╭─ Record set

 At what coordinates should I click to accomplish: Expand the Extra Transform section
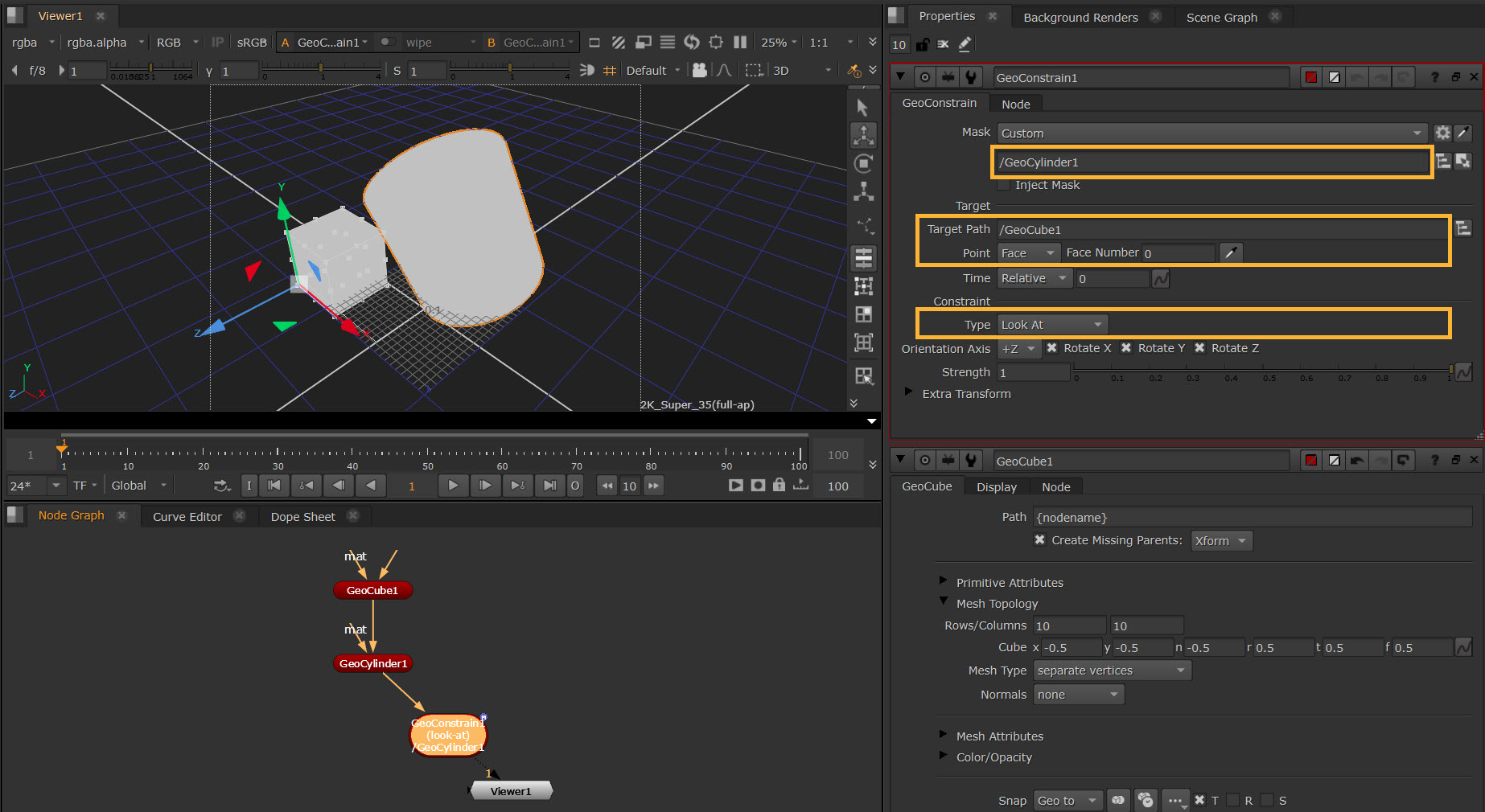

╰─
╭─ Record set

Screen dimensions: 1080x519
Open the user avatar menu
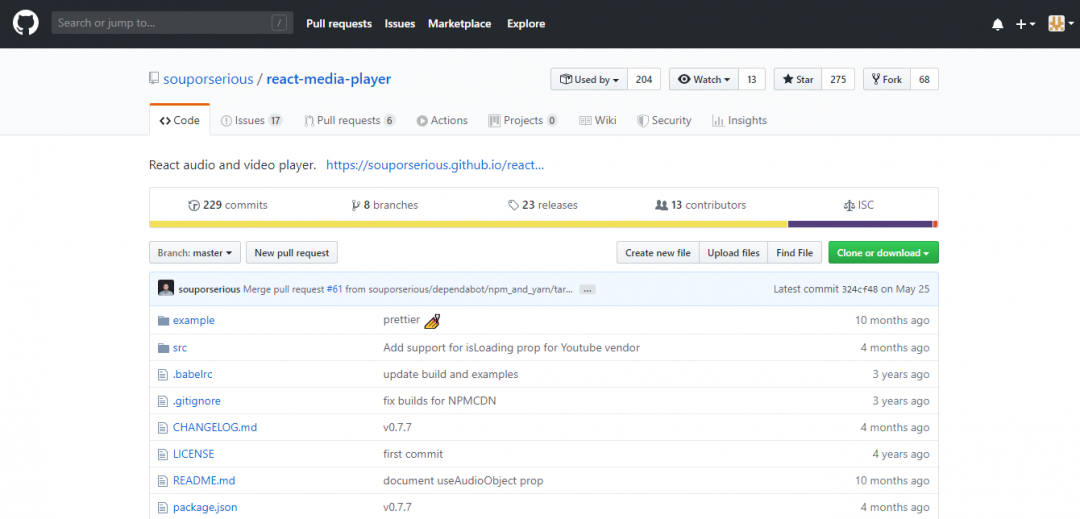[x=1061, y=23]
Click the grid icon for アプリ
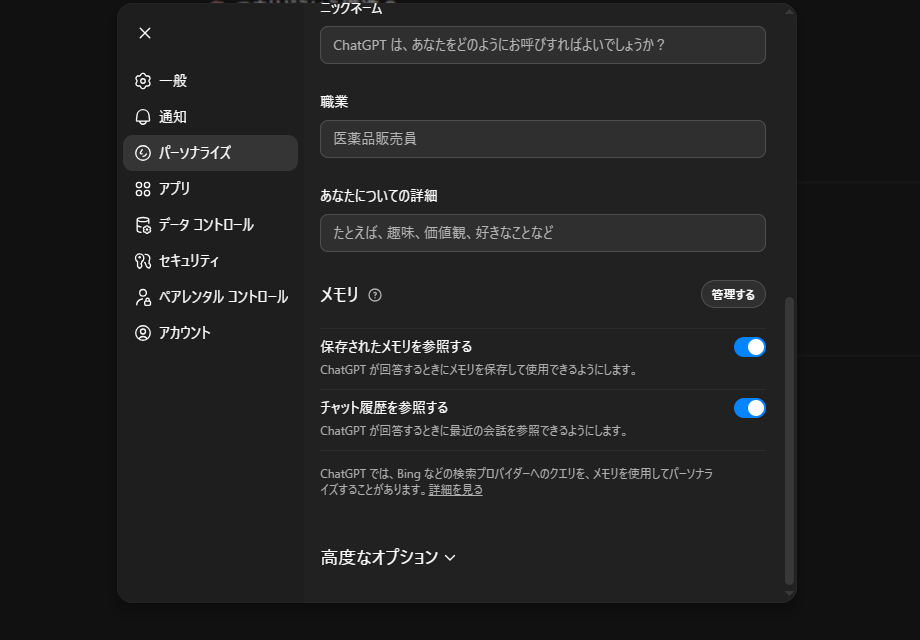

╰─
╭─ Record set

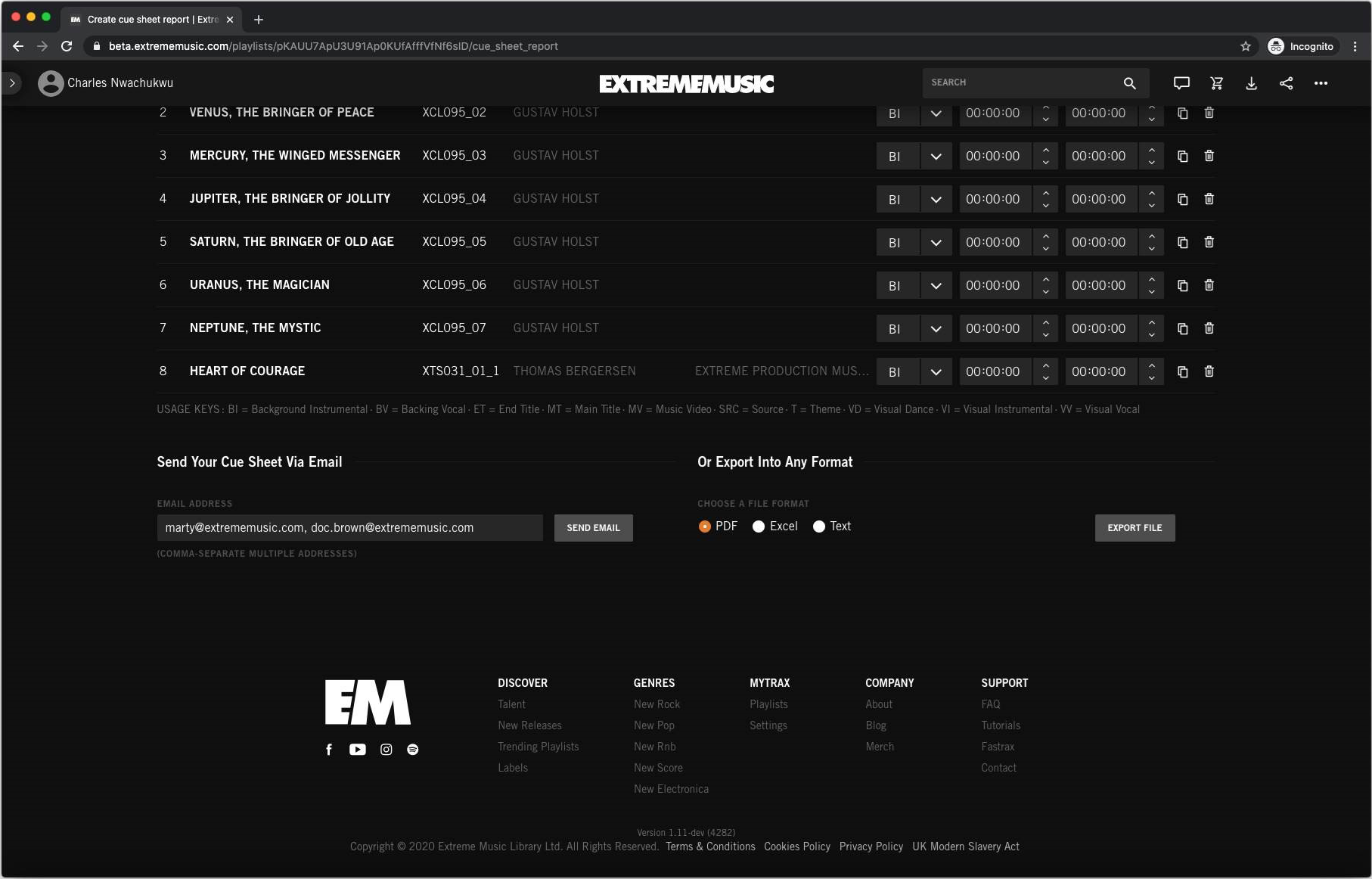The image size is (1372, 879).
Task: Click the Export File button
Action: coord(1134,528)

╰─

**Task brief:**
In the data above, the stretch from the line with "Open the user avatar menu" through the line with "Click the grid icon for アプリ" is to be returned exactly, minus any pictures.

**Task response:**
Open the user avatar menu
[x=1061, y=23]
Click the grid icon for アプリ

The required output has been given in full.